Like many
other writers before and after (including her own father), Mary Shelley took a
shot at being a playwright. This does not usually work out well for people who
are not especially talented at dramatization—to wit (always wanted to use that
expression), Henry James or John O’Hara or Norman Mailer or numerous others who
wrote fine novels or stories but failed on the stage. (James had the misfortune
of mounting a play in London at the time Oscar Wilde was emerging—a man who could write powerfully in more than a
genre or two.)
In the
course of my research, by the way, I did read the plays written by her father,
William Godwin. And—to be punny—they were God-lose. He was a fine novelist (at
times), but his plays—St. Dunstan (1790—unpublished),
Antonio: A Tragedy in Five Acts
(1800), Abbas: King of Persia (1801—unpublished),
and Faulkener: A Tragedy (1807) …
tragedies in every sense. (I did not read the two unpublished ones, which,
until 2010, existed only in manuscript. In 2010, they were all published, but
the cost, for me, is prohibitive: $200.)
In the
spring of 1820, living with Bysshe in Pisa and, while she was slowly
researching and writing Valperga, she
wrote two “unpublished mythological dramas,” as they were called when they
first appeared in print more than a century later, 1922.[1]

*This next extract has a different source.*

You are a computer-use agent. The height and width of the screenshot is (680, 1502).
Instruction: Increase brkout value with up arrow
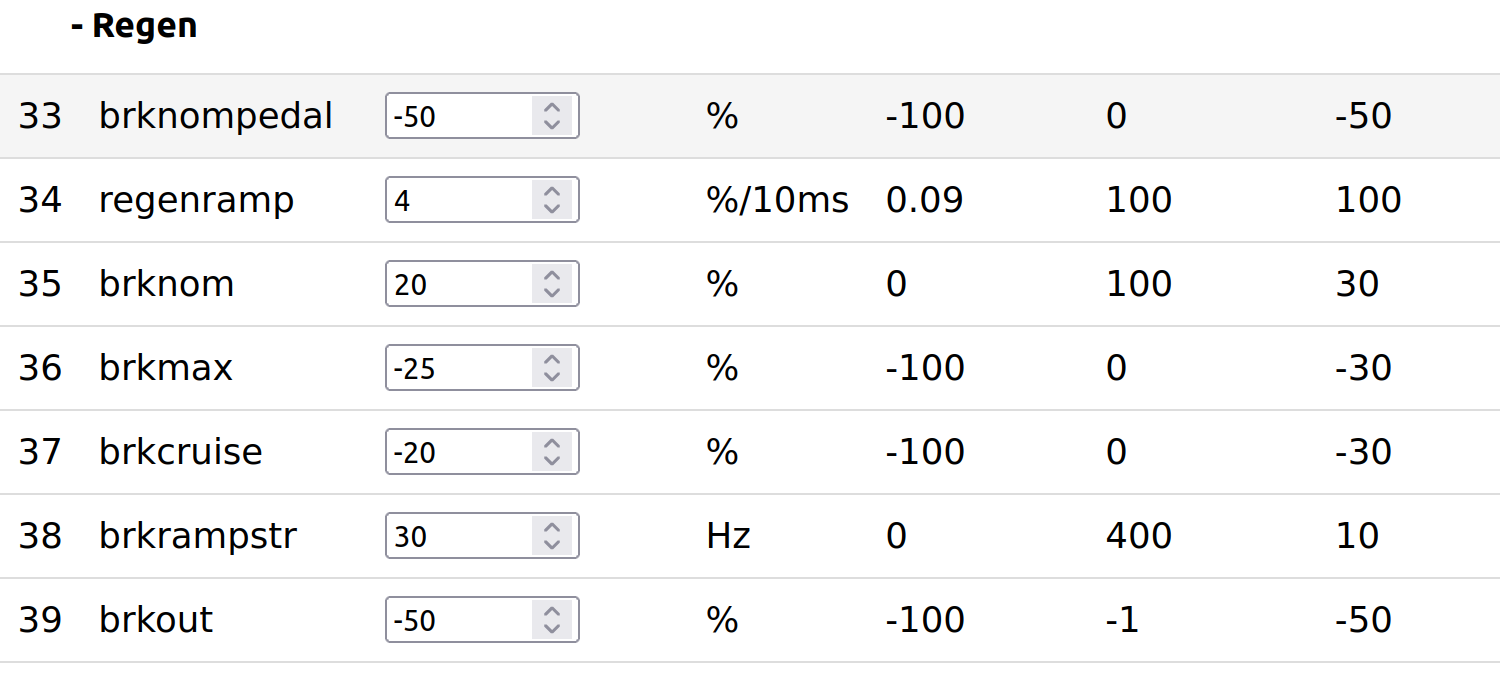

This 102-year-delay gives some clue about their success. Mary did attempt to get them published, and
in November 1831 she got a revised version of Proserpine published in an annual periodical (The Winter’s Wreath), but neither brief play ever appeared onstage
during her lifetime.
I say “brief.”
I see in my notes that I read them both on July 21, 1997—six months after I’d
retired from my public school teaching career. My journal—which at the time was
very perfunctory (to say the least)—does not say much. We were in the midst of
trying to sell our wonderful house in Aurora, Ohio, for we had found a smaller
place in nearby Hudson that we loved and where (as I type this on December 18,
2015) we are still living. In the morning, I read all of Proserpine at Saywell’s Drug Store (and soda fountain and coffee
shop, R.I.P.), our favorite hangout at the time, and commented with only this
in my journal: some moving lines and
moments. That’s helpful.
Later in the
day I read all of Midas but said only
that I finished it and typed notes on the two plays even later on. Each two-act
play got a single page, single-spaced, 11-pt. font. Appropriate, I fear.
[1] Proserpine & Midas: Two Unpublished Mythological Dramas, ed. A.
Koszul (London: Humphrey Milford, 1922).